Iran -- UN Security Council during vote on 4th round of sanctions over Iran's nuclear program, New York, 09Jun2010

Iran -- UN Security Council during vote on 4th round of sanctions over Iran's nuclear program, New York, 09Jun2010

Armenia said on Thursday that it is closely monitoring the intensifying standoff between Iran and world powers and hoping for its “peaceful” resolution.


“Armenia is attentively following the developments unfolding over Iran’s nuclear program and believes that all contentious issues must be resolved by means of peaceful negotiations,” Foreign Ministry spokesman Tigran Balayan said in a carefully worded and short statement to the official Armenpress news agency.

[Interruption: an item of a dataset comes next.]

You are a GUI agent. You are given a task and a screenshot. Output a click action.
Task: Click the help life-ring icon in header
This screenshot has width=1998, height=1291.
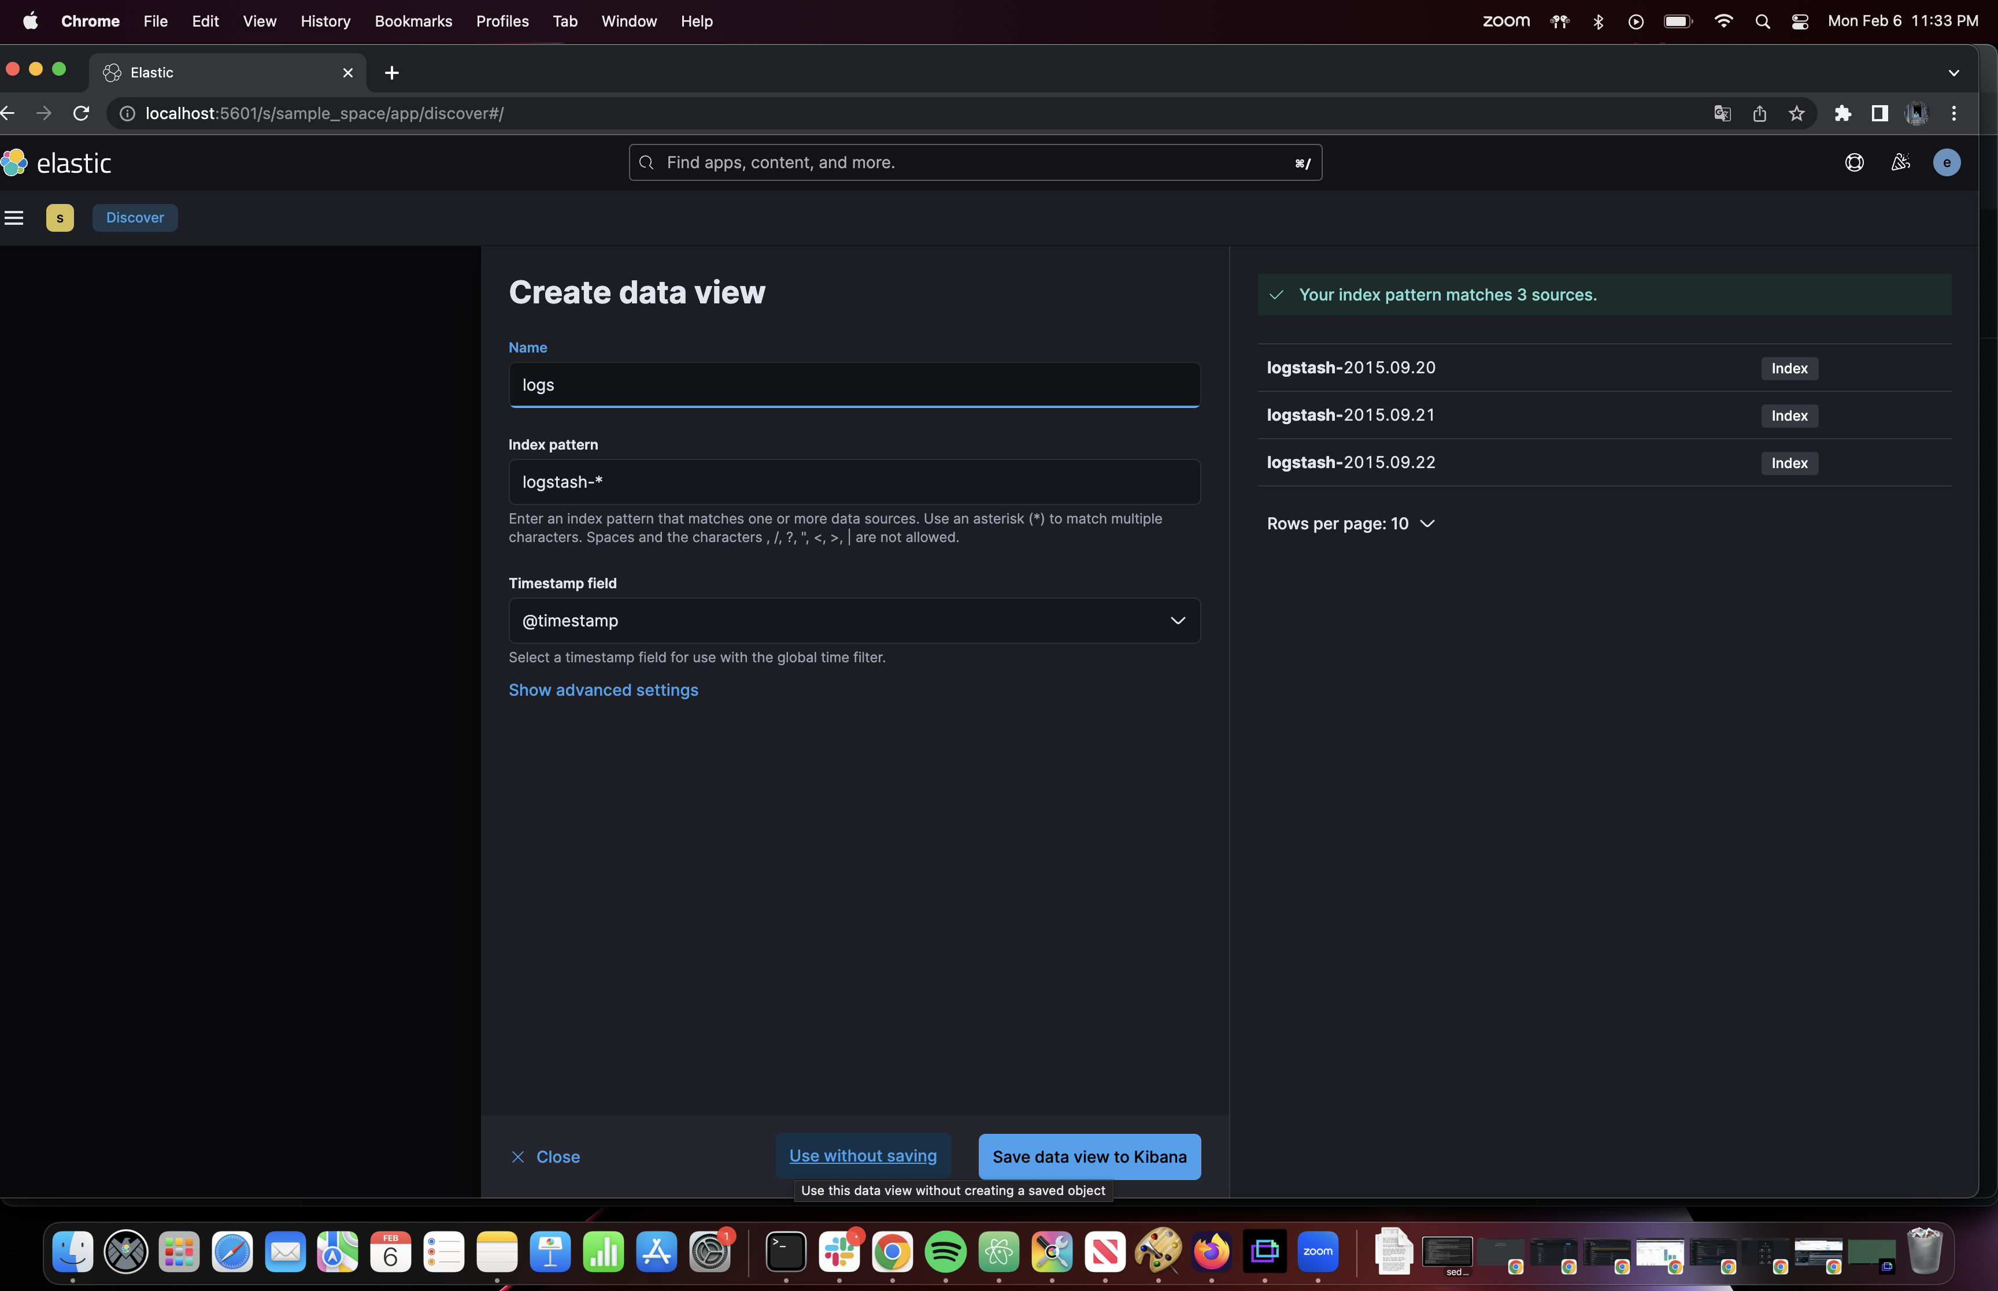[x=1854, y=162]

“We hope that further efforts by Iran and the international community will lead to mutually acceptable solutions,” he said.

As was the case during previous upsurges of tension between the Islamic Republic and the West, official Yerevan avoided criticizing Tehran for the latest crisis or urging it not to defy the international community. Nor did it comment on implications of harsher U.N. sanctions against Iran for Armenia’s close political and especially economic relations with its big Muslim neighbor.

A resolution adopted by the U.N. Security Council on Wednesday calls for measures against new Iranian banks abroad if a connection to the nuclear or missile programs is suspected, as well as vigilance over transactions with any Iranian bank, including the central bank. It also expanded a U.N. arms embargo against Tehran and blacklisted about two dozen Iranian business entities.

According to Reuters, Western diplomats believe that the resolution gives the EU, United States and allies a legal basis to impose their own much tougher measures. U.S. Defense Secretary Robert Gates said shortly before the U.N. vote that the resolution could clear a way for individual states and the EU to block foreign firms expanding Tehran's oil and gas exports and impose other curbs on business activity.

Yet significantly for Armenia, the U.N. resolution spares Iran's energy sector. Energy is the main area of growing Armenian-Iranian economic cooperation.

Armenia began importing Iranian natural gas through a newly built pipeline in May 2009 and is planning more multimillion-dollar energy projects with Iran. Those include the construction of a pipeline to deliver Iranian petrol to Armenia and a hydro-electric station on the Arax river marking Armenian-Iranian border.